[Collection entries]
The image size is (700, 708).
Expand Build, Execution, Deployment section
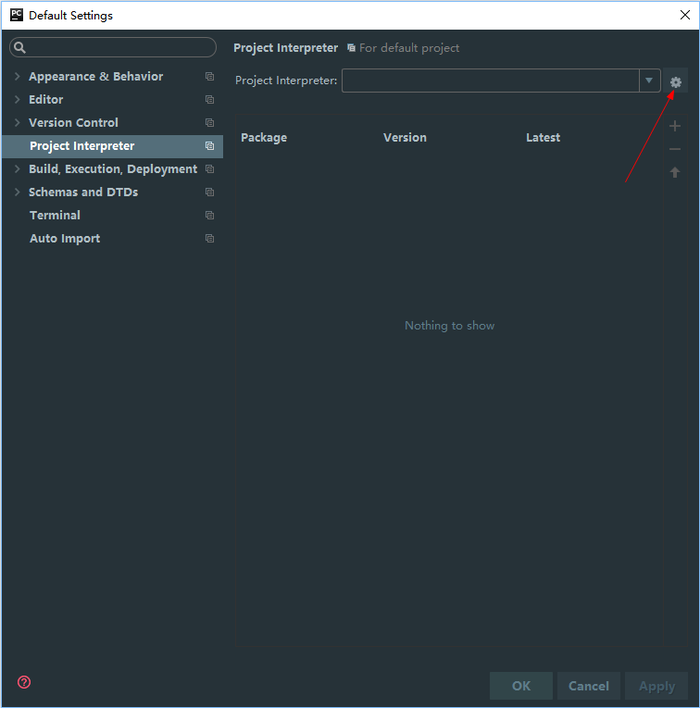[x=17, y=169]
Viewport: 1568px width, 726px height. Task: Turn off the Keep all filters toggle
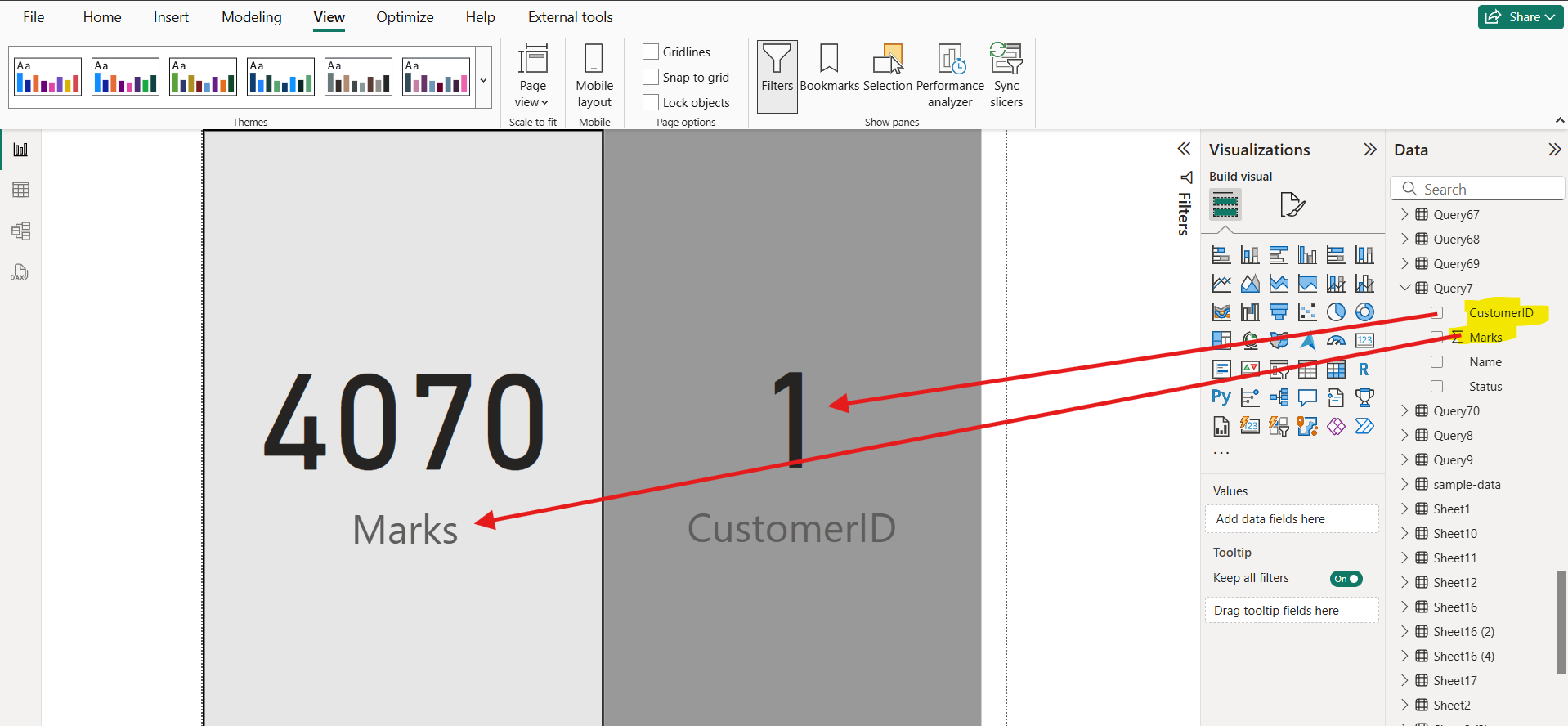click(1346, 579)
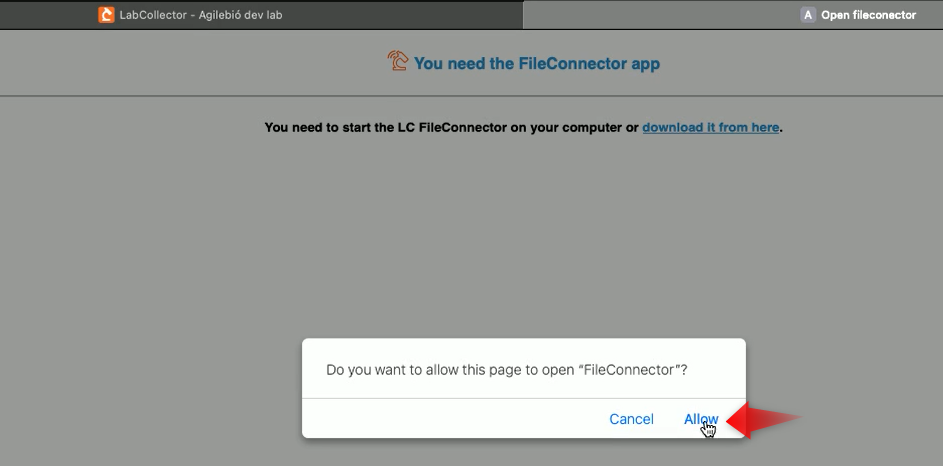Click the horizontal divider line under the heading
This screenshot has height=466, width=943.
472,96
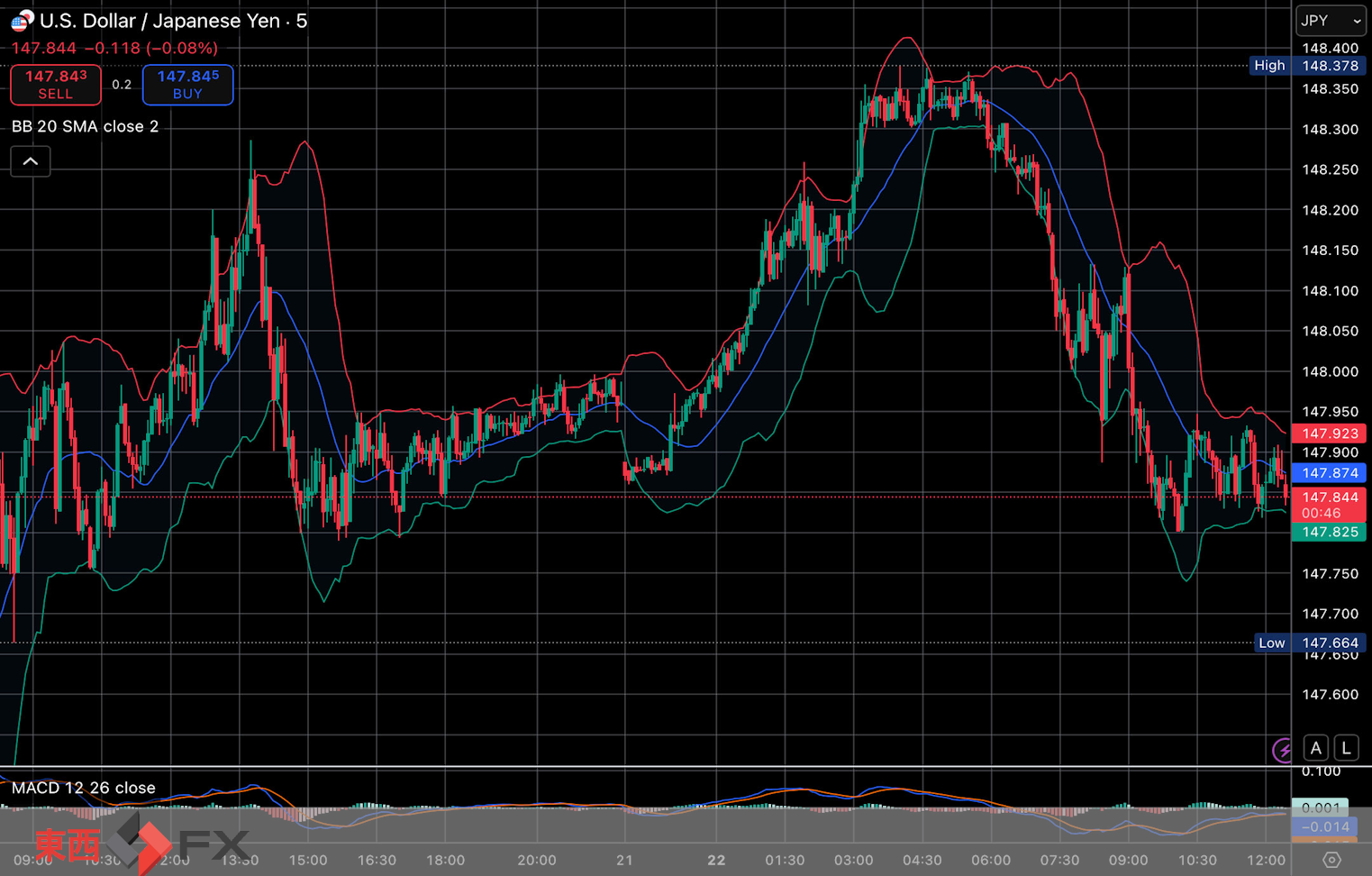Click the High 148.378 price label
This screenshot has height=876, width=1372.
pyautogui.click(x=1308, y=66)
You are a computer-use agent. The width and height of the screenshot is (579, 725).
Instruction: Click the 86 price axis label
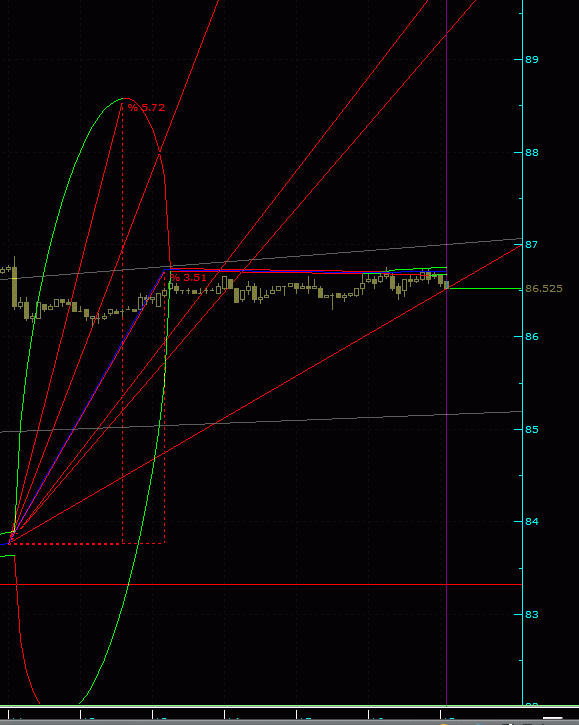532,337
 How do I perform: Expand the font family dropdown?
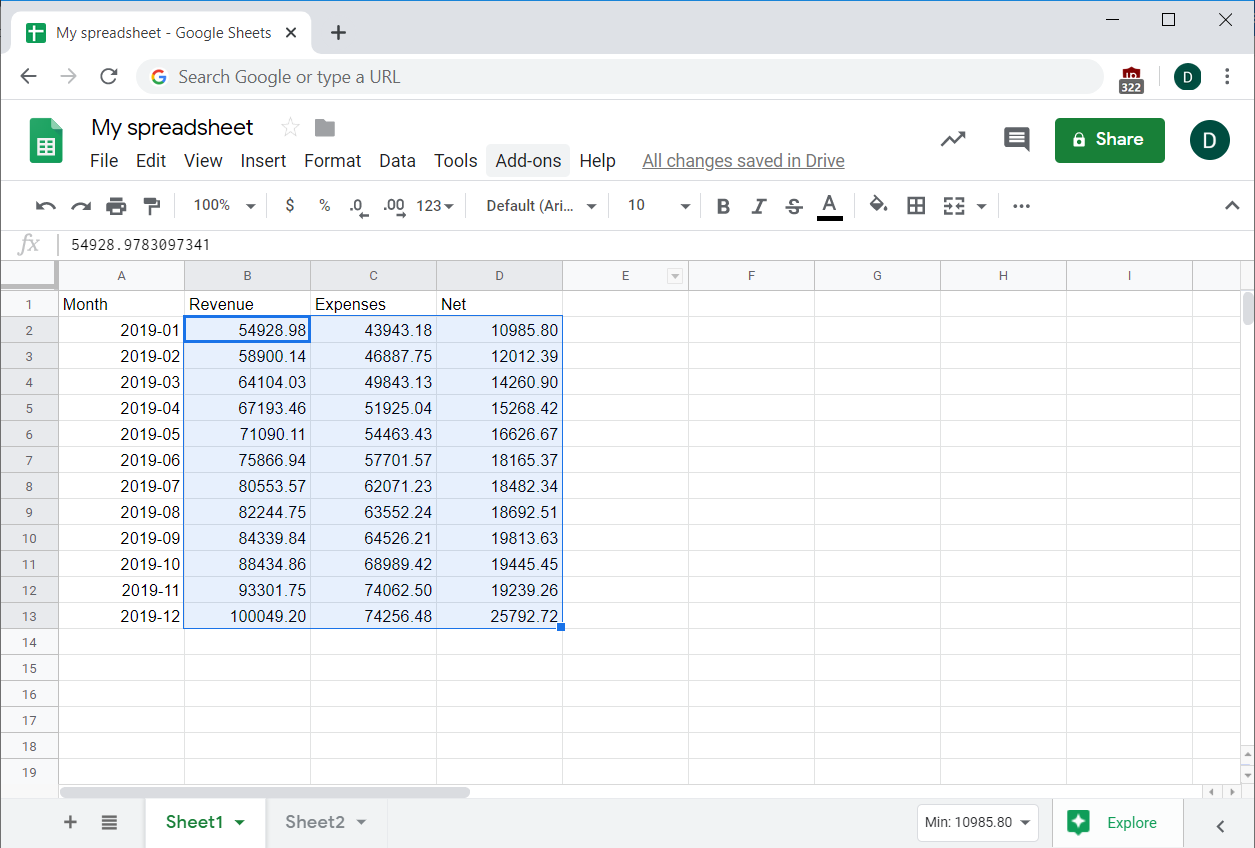tap(541, 206)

- _EXERCISE_: Set down the records exactly, without the pictures.

- _EXPECTED ANSWER_:
The image size is (700, 708).
Expand Build, Execution, Deployment section
[x=17, y=169]
Viewport: 1568px width, 726px height. Task: Turn off the Keep all filters toggle
click(1346, 579)
Click the horizontal divider line under the heading
This screenshot has height=466, width=943.
472,96
Click the High 148.378 price label
This screenshot has height=876, width=1372.
pyautogui.click(x=1308, y=66)
You are a computer-use agent. The width and height of the screenshot is (579, 725).
Instruction: Click the 86 price axis label
532,337
 How do I perform: Expand the font family dropdown?
tap(541, 206)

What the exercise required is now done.